■ Problem:
Print, in exact form, the lines below from the one containing "favoritos (742, 18)" through the one containing "[Seth Moniz e", and omit all others.

■ Input data:
----------

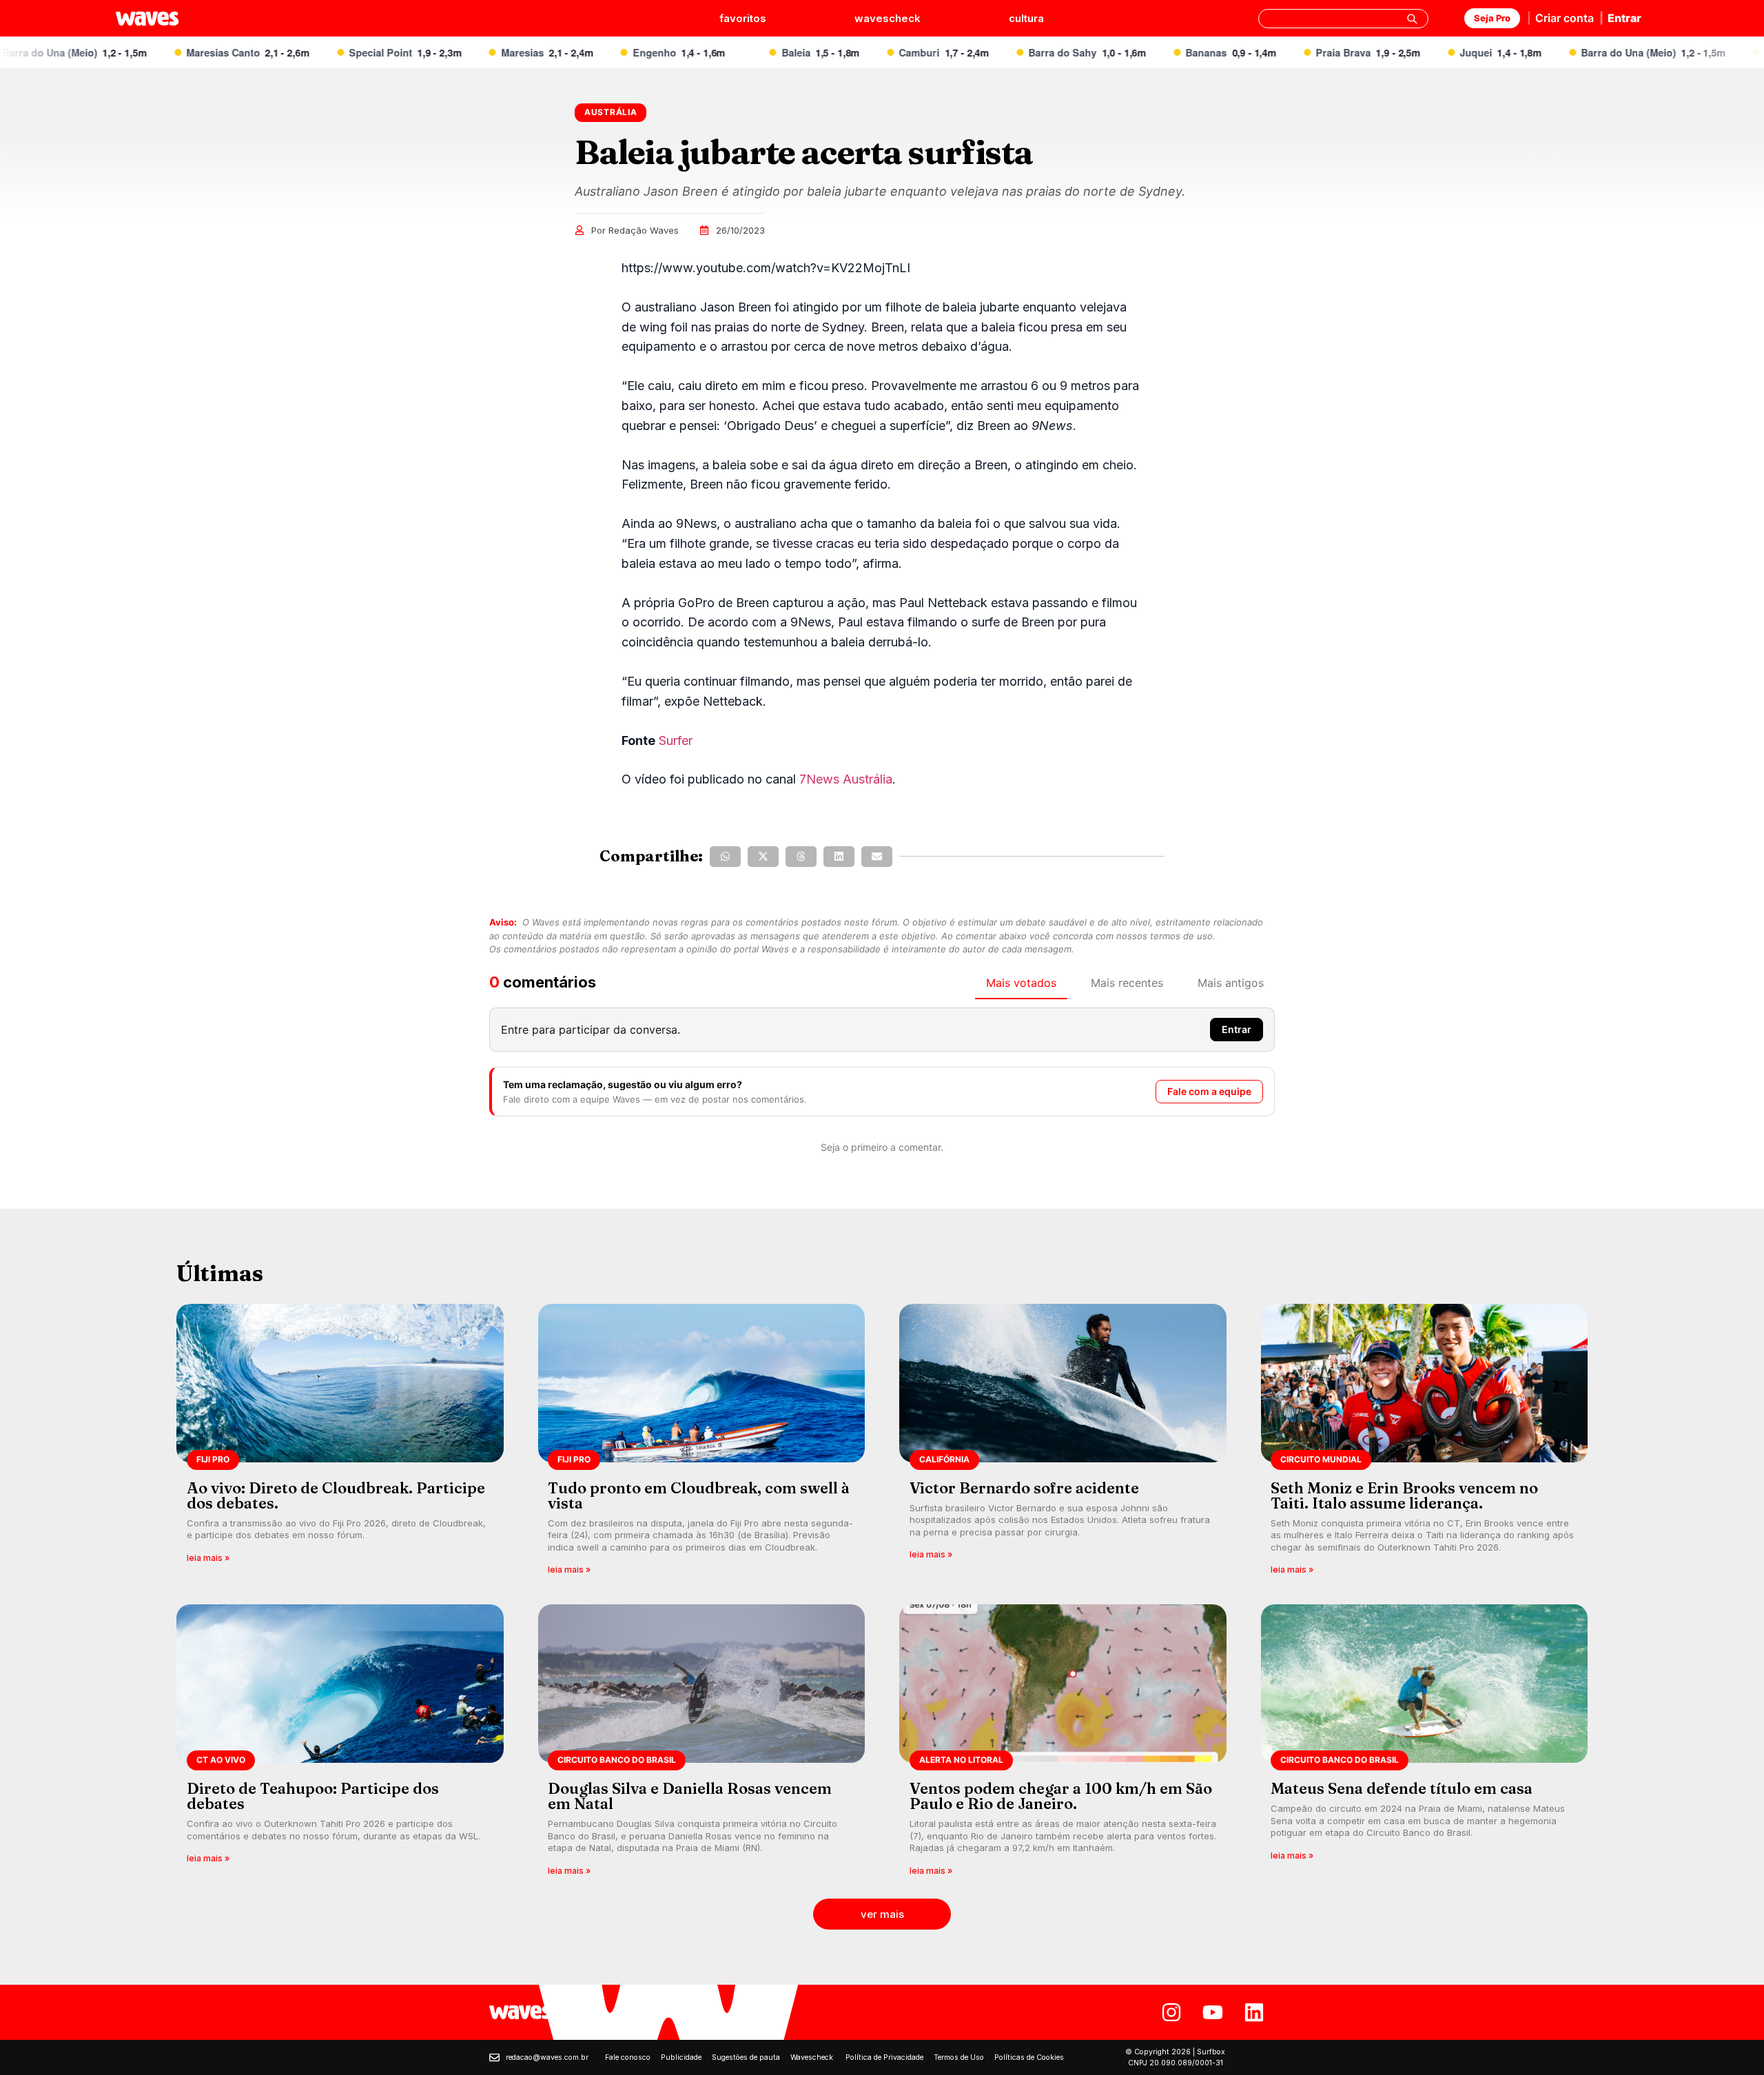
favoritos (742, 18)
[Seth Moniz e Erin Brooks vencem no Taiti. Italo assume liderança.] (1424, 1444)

----------

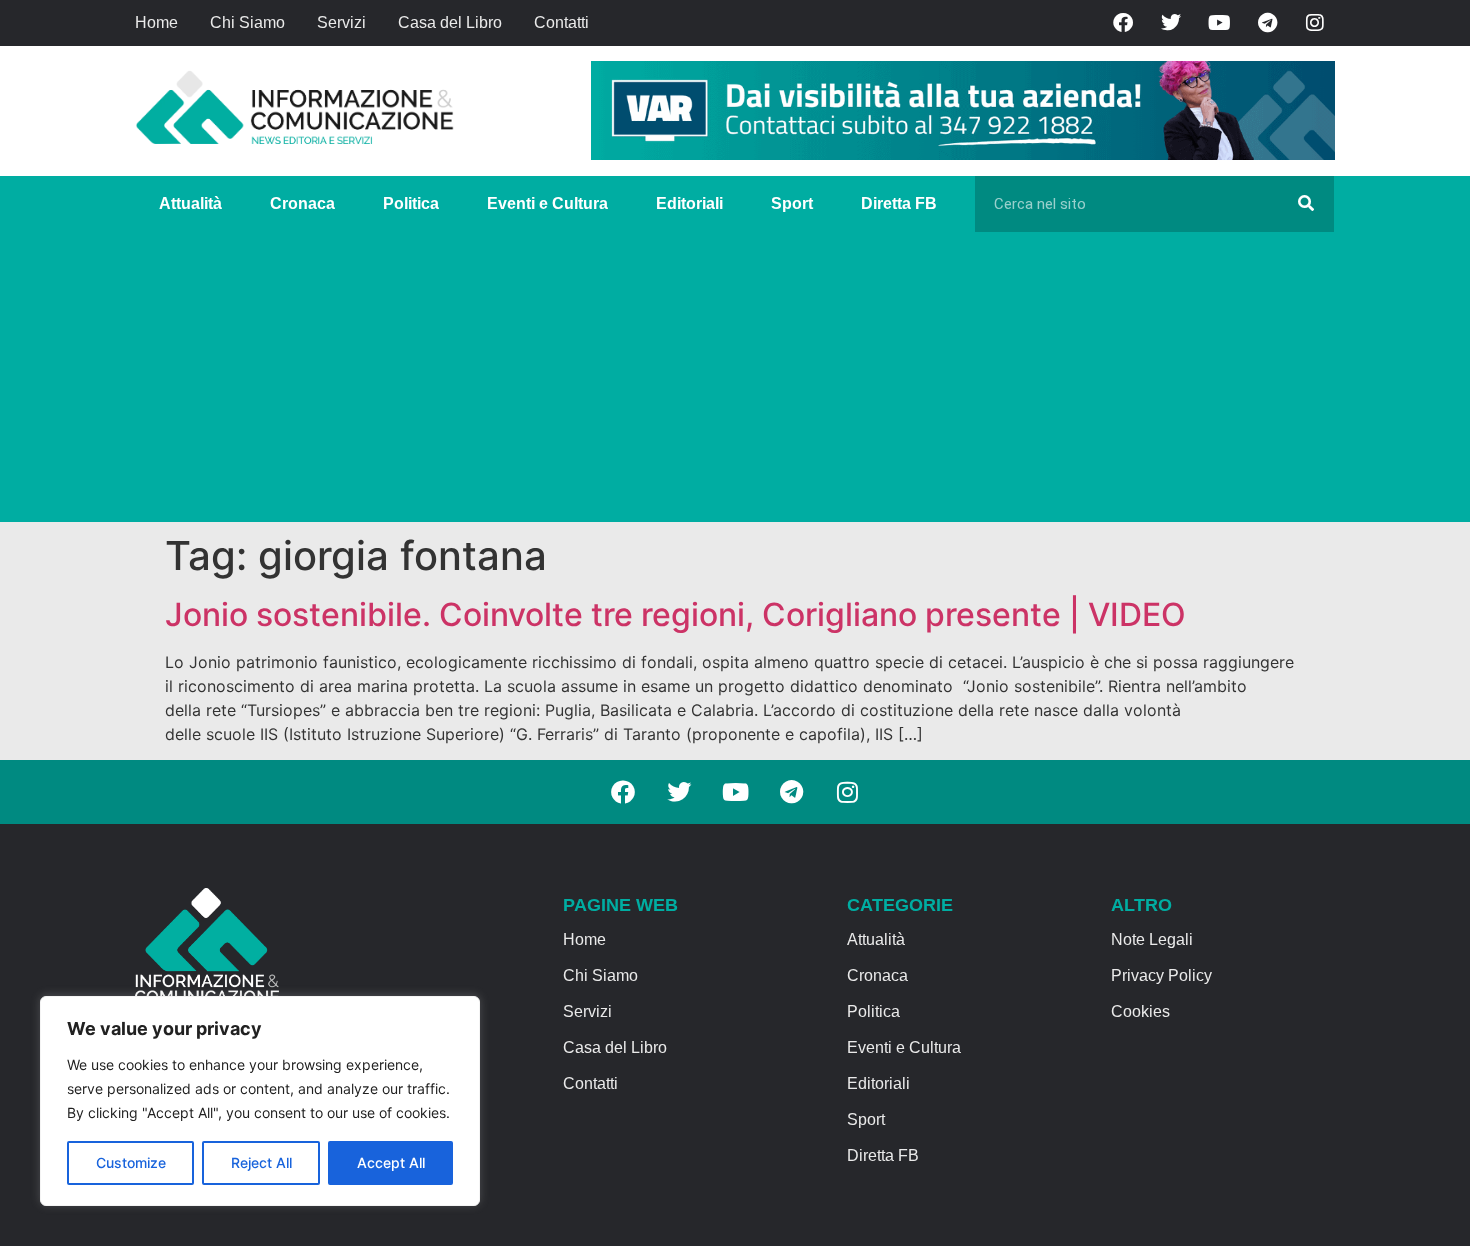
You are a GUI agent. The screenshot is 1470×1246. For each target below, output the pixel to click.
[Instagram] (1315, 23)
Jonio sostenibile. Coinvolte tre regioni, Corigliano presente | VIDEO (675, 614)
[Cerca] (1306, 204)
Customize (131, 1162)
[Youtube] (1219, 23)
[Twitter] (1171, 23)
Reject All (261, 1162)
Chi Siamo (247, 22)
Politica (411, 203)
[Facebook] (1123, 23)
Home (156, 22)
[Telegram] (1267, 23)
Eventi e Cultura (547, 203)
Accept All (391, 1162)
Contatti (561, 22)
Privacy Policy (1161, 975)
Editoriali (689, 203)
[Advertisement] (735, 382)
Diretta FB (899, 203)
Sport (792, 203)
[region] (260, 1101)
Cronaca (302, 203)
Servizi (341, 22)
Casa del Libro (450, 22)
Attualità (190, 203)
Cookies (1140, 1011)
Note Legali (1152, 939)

----------

■ Answer below:
favoritos (742, 18)
[Seth Moniz e Erin Brooks vencem no Taiti. Italo assume liderança.] (1424, 1444)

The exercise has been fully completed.